Celui-ci représente effectivement un effort sans précédent : 14 milliards d'euros sur cinq ans. Une partie est dévolue à l'éducation nationale et à l'enseignement supérieur. Il s'agit de former un million de jeunes et un million de demandeurs d'emploi. En 2018, la mise en oeuvre fut conforme aux objectifs : 300 000 parcours de formation et d'accompagnement, dont plus de 200 000 parcours de formation. Les efforts conjugués de l'État, des régions et de Pôle emploi ont permis 826 000 entrées en formation et 103 000 prestations d'accompagnement.

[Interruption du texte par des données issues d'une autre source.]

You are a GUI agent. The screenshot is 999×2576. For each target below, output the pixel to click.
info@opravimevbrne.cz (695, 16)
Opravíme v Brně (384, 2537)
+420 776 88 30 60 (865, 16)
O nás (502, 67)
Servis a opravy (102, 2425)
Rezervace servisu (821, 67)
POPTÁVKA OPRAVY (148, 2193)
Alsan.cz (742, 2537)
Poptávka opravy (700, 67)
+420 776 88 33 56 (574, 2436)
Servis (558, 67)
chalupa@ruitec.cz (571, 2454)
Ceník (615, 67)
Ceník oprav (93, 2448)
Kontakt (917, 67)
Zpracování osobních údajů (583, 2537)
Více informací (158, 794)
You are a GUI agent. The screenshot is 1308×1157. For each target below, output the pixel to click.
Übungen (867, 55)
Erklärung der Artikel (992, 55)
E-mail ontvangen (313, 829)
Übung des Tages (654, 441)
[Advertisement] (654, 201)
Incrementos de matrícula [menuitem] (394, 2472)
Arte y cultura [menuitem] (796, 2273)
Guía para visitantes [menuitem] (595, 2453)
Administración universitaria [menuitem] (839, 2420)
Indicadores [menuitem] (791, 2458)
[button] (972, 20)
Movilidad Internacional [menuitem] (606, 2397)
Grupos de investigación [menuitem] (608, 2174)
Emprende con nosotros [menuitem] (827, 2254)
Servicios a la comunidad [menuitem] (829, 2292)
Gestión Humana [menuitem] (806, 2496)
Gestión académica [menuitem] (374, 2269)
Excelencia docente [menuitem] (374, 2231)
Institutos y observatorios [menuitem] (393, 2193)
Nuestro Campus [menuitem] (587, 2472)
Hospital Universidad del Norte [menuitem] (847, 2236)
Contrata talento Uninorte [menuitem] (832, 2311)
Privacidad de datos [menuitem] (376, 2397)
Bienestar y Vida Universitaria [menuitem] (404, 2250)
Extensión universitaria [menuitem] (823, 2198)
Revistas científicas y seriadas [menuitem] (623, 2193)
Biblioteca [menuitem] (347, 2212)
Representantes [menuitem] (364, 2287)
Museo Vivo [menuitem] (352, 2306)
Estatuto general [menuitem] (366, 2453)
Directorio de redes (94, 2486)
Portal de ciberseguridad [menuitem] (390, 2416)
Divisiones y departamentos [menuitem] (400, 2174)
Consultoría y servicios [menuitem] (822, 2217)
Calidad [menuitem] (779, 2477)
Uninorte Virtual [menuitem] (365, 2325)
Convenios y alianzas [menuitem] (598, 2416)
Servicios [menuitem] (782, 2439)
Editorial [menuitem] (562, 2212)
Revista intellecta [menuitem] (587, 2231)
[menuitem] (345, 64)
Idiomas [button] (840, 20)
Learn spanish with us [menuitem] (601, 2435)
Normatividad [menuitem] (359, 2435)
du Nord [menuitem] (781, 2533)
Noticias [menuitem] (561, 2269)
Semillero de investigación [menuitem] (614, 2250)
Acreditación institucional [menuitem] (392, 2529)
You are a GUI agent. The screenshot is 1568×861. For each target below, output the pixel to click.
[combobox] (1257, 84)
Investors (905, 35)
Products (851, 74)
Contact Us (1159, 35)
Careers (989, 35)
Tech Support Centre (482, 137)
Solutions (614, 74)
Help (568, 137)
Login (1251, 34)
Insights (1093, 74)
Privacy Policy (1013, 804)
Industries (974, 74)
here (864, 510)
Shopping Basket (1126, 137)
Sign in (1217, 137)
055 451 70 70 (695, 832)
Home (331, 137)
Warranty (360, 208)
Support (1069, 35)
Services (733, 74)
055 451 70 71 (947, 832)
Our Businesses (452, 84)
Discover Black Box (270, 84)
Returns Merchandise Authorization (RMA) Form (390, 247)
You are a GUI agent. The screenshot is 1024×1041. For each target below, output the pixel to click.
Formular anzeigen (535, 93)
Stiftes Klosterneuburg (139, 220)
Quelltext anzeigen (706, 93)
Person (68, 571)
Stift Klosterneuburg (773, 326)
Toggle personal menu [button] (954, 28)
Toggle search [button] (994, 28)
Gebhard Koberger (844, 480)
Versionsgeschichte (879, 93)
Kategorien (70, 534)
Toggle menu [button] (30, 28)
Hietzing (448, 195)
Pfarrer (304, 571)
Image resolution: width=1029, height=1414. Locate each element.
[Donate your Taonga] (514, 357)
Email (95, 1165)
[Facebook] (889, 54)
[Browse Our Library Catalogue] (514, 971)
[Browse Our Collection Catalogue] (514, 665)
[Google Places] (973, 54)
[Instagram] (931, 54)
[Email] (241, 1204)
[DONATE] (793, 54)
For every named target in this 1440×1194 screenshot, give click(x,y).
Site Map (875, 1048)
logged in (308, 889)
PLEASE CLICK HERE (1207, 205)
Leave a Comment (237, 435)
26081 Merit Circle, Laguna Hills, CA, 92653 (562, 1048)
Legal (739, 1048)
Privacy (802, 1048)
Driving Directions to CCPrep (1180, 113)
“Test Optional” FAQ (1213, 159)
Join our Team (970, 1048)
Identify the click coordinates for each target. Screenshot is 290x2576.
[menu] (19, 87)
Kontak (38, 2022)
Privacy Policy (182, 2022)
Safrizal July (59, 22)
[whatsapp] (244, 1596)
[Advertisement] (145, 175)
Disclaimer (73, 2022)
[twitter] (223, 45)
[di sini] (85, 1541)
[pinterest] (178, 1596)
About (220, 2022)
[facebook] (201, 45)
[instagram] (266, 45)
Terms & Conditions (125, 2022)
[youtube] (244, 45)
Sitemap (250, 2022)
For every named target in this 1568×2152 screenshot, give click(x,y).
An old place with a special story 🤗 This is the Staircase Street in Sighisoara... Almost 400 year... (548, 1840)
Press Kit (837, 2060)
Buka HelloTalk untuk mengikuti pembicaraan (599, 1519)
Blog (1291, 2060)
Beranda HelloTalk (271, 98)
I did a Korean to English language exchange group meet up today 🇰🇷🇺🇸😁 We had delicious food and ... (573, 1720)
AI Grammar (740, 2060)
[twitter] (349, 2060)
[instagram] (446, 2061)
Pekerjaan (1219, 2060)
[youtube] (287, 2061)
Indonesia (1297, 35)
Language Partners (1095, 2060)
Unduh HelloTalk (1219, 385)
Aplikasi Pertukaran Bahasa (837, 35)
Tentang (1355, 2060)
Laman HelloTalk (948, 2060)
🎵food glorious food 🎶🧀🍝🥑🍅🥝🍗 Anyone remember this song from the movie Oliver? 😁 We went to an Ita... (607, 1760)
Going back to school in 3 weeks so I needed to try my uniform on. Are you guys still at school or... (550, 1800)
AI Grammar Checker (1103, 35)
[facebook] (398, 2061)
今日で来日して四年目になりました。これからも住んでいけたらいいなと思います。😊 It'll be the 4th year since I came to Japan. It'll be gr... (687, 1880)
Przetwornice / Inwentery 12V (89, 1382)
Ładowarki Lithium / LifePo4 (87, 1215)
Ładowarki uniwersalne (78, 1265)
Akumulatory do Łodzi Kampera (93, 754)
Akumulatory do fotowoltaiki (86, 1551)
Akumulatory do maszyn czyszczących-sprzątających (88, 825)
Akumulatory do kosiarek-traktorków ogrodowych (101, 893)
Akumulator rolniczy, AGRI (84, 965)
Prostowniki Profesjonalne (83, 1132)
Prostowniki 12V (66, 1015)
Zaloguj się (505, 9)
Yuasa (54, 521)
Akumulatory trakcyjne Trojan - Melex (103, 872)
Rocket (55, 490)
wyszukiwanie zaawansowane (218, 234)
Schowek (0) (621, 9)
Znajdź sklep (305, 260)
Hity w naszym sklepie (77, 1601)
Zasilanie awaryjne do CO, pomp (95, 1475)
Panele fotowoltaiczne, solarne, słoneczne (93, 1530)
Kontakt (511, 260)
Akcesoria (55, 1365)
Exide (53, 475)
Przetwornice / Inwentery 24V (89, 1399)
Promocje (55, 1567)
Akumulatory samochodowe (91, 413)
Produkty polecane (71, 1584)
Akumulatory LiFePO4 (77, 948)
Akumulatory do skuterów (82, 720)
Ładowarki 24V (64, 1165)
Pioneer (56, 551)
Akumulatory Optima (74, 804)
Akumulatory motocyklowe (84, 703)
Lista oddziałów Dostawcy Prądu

Les conventions d'amorçage ont bien fonctionné en 2018. Non seulement c'est « bien lancé » mais nous avons encore beaucoup avancé, avec la signature de quatorze pactes régionaux – et deux seront encore signés au cours des prochaines semaines. Nous avons pu signer ces accords pour quatre ans avec seize des dix-huit régions, les régions Auvergne-Rhône-Alpes et Provence-Alpes-Côte d'Azur faisant exception. L'État et les collectivités territoriales travaillent donc de concert. Bien évidemment, les domaines économiques concernés par les formations sont définis par les régions dans le cadre de leur compétence de développement économique. Nous ne formons pas pour former, cela n'intéresse personne. Nous formons, d'une part, pour répondre à des besoins économiques et, d'autre part, pour aider ceux qui sont les plus éloignés de l'emploi à mettre le pied à l'étrier. C'est le sens des « prépas apprentissage » et du dispositif Prépa compétences, développés à l'échelon national et à l'échelon régional.

Les régions ont une visibilité de quatre ans sur ce sujet, sous réserve de la clause de revoyure évoquée. Pour des raisons administratives internes, qui ne dépendent pas de nous ni de la contractualisation menée, nous connaissons une sous-consommation ; les régions concernées sont en train de mettre les bouchées doubles. Nous évaluerons cet effort lors de la révision annuelle du mois de septembre prochain. J'espère que le problème constaté n'était que provisoire ; le cas échéant, nous pourrons continuer l'effort. Le but est évidemment de le faire partout. Nous tenons beaucoup à une prise en compte des spécificités régionales ; ce n'est pas que dans l'air du temps, c'est aussi une question d'efficacité. Chaque plan régional d'investissement dans les compétences cofinancé prend donc en compte les particularités économiques, sociales et territoriales des régions, qui peuvent être plus ou moins rurales ou urbaines, compter des villes moyennes ou des métropoles, etc.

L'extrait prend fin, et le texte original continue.